Tuesday, June 21, 2005

Persistence of Memory

The look and feel of early childhood memories is gauzy and unfocused, as if one was looking down at them through a couple feet of clean water. Nevertheless, those earliest recalled events, sights, sounds, and smells stay with us in a way later memories never can. They formed our first impression of the world we're in.

It's a world of pain and terror, but it's also the only place we know of where the sun shines.

My very earliest memory is of my mother holding me up to the window in one of the upstairs bedrooms of our house at 150 West Glenaven Avenue in Youngstown Ohio, so I could see the snow falling. This would have been in about 1946, and I don't think we'd been living there very long. My dad would have been just returned from Germany for a little over a year.

The snow fell clean and white, but after it had been on the ground a couple hours it looked like salt and pepper.
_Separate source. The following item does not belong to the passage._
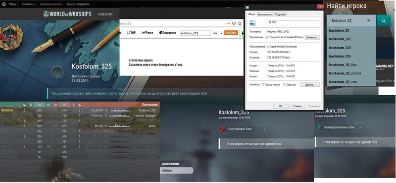Expand the Игры dropdown menu
The height and width of the screenshot is (183, 396).
tap(14, 4)
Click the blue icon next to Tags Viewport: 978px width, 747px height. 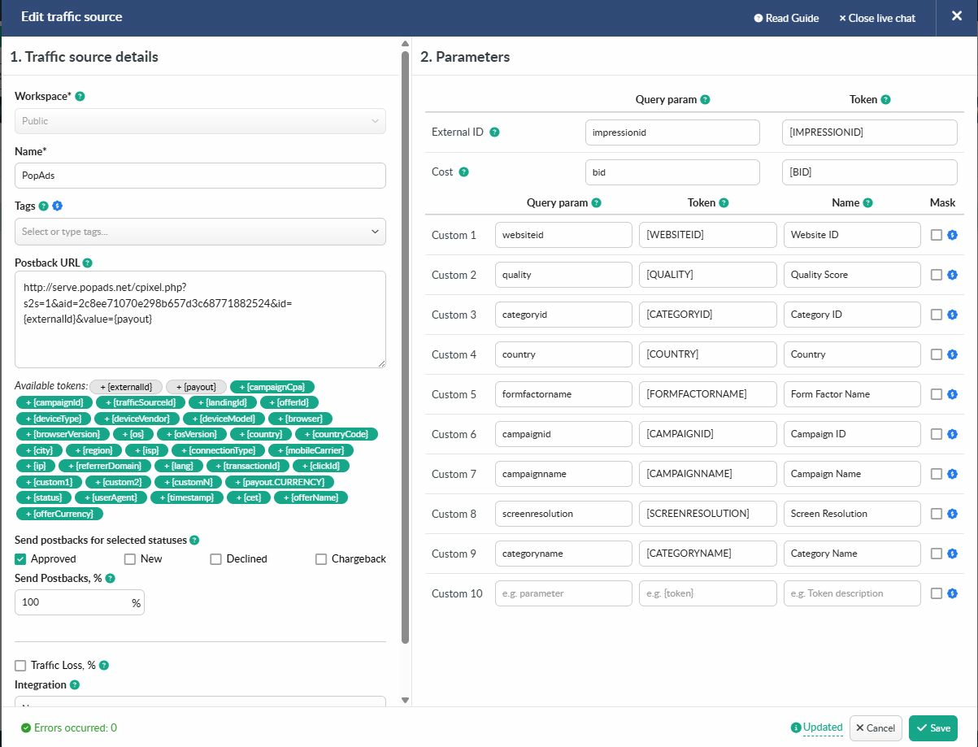(58, 206)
Youngstown was a dirty, gritty industrial town with huge steel mills. Snowfalls were frequent in the winter, but sootfalls were constant, so by the time the snow formed a crust it was covered with little black specks.
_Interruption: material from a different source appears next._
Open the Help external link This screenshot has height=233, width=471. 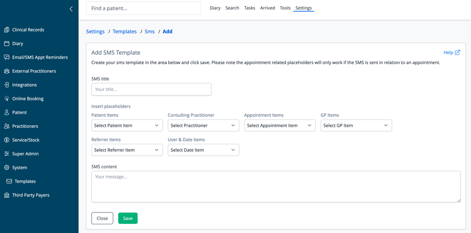452,52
One day, early in the summer of 1948, I sat alone in my back yard and watched a noisy little plane flying low in loops and circles, leaving a trail of smoke. I found my mother and told her, "There's an airplane writing something." She came out and watched as the pilot formed the words "Pepsi Cola" on the pristine blue background, then jauntily flew off. That was a now extinct form of advertising called skywriting.
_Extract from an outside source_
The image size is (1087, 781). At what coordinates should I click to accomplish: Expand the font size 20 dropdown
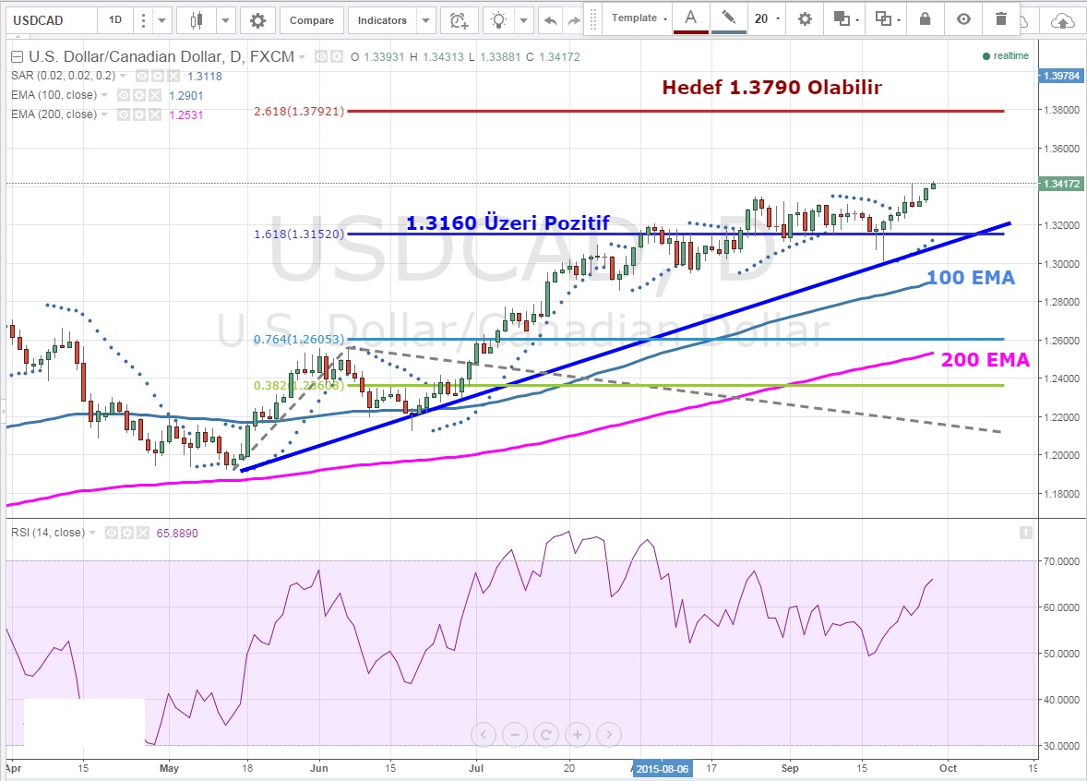pos(767,18)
Our block of Glenaven was paved with bricks, which made for a rough ride. Three times a week the milk truck bumped slowly down the street, and the milkman, dressed in white pants, white shirt, and white hat, left milk, eggs, and cottage cheese at the door. Sometimes a little Jewish man pushing a huge millstone on wooden wheels came down the sidewalk, making a strange, shrill cry. He sharpened people's knives.

There was no television. My parents and I sat at the kitchen table after dinner, listening to radio dramas on a little wooden Crosley unit. It was more fun than you might think.

The population of Youngstown was about 150 thousand then. It's about half that now. The steel mills are all closed and the city has become a doughnut, composed of a rotted out core surrounded by thriving suburbs. The average household income is 24 thousand a year, and the average home sells for 41 thousand.

When I drove to the site of my old house in 1987 there was nothing left of it but a hole in the ground. The neighborhood looked to be composed mostly of crack houses. The brick street had been paved with asphalt, and the huge maple tree that had stood in front of the house was gone. Memories persist, but my childhood world was gone.

But I'll always remember the power and awesome, sinister grandeur of the mills at night. We often drove past those black and ominous gods of industry and commerce after dark, just for something to do, and the huge smelting fires, like something out of a Hieronymous Bosch landscape, the glow of the red-hot ingots coming out of the furnace, the flash and sparks of the molten metal being poured, the shrieking and groaning protests of the machinery, will always be with me.

Grass grows and animals make their homes in the megalithic ruins of Youngstown Sheet and Tube. Industrial America is gone the way of the dodo and the Phoenician Empire. This is not the same world I was born into. Life is not all that short after all.